### SOURCE EXCERPT:
Depiction of a slave sale in Charleston, 1856 (Library of Congress)
Friday, February 01, 2019 Nic Butler, Ph.D.

The 400th anniversary of the arrival of the first permanent African residents in 1619 Virginia provides us with an opportunity to reflect on the legacy of slavery. In today’s episode, I’ll try to situate this anniversary in a broader, international perspective and to connect it to the history of Charleston’s own African arrivals, which commenced some 350 years ago. Facts and figures form a big part of this story, but language and thread-pulling are also important parts of the ongoing conversation about the history and legacy of Africans and people of African descent in the Lowcountry of South Carolina.

Let’s begin with a few words about the significance of the year 1619 and the 400th anniversary at home and abroad. Some scholars believe that the focus on a small number of Africans who arrived in Jamestown, Virginia in August 1619 is misguided (see, for example this article on the Smithsonian website). Why? Because it minimizes or even ignores the larger, transnational history of slavery in the New World that had commenced a century earlier. And that’s an important point to remember. The corrupt business of trafficking African captives to colonies in the New World commenced as early as 1514 and continued as late as 1866, and a broad panoply of nations participated in the business, from Portugal and Spain in the southwest of Europe to Denmark and Sweden in the northeast.[1]

England was, in fact, a latecomer to this trade. Within her colonies in the New World, Virginia was not the first to welcome African laborers—the island of Bermuda probably holds that title. One could argue, however, that the first enslaved Africans brought to an English colony were those captured by Sir Francis Drake and brought to the Roanoke colony in what is now North Carolina in 1586. Again, the concept of identifying the “first” in this exercise depends on how one defines the criteria.

The “first” African people to set foot in the land we now call South Carolina arrived here in 1526 as part of a large Spanish expedition from the Caribbean led by Lucas Vásquez de Ayllón.[2] The purpose of that expedition was to establish a permanent outpost to serve as a base for future colonization. That mission failed, however, when the Africans rebelled and set fire to the camp. There in 1526 we have a brief snapshot of the world of English slavery in South Carolina yet to come.

### DATA EXCERPT:
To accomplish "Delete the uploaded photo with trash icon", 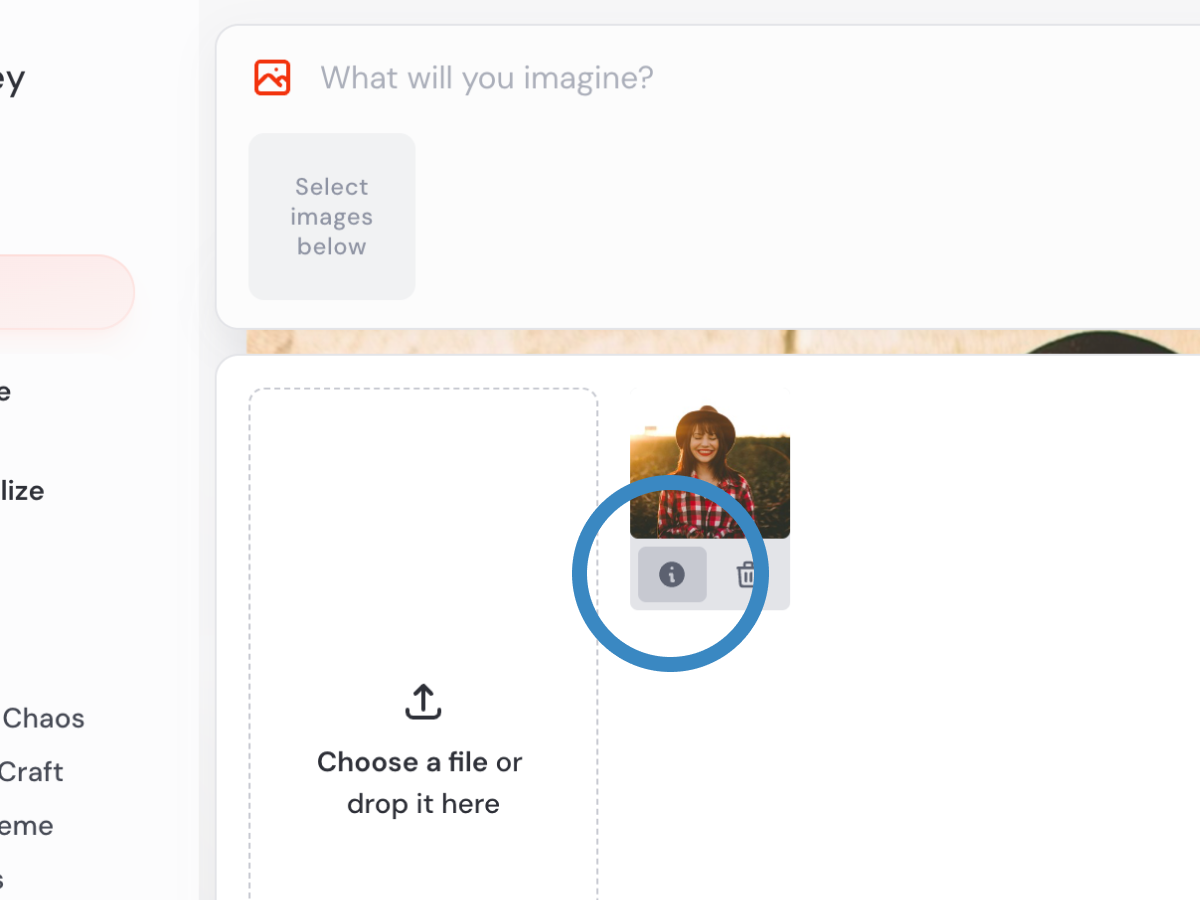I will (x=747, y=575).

### REQUIRED TASK:
Reproduce word for word the part of the article on the 1619 anniversary starting at "Friday, February 01, 2019" and ending at "of South Carolina.".

### COMPLETE ANSWER:
Friday, February 01, 2019 Nic Butler, Ph.D.

The 400th anniversary of the arrival of the first permanent African residents in 1619 Virginia provides us with an opportunity to reflect on the legacy of slavery. In today’s episode, I’ll try to situate this anniversary in a broader, international perspective and to connect it to the history of Charleston’s own African arrivals, which commenced some 350 years ago. Facts and figures form a big part of this story, but language and thread-pulling are also important parts of the ongoing conversation about the history and legacy of Africans and people of African descent in the Lowcountry of South Carolina.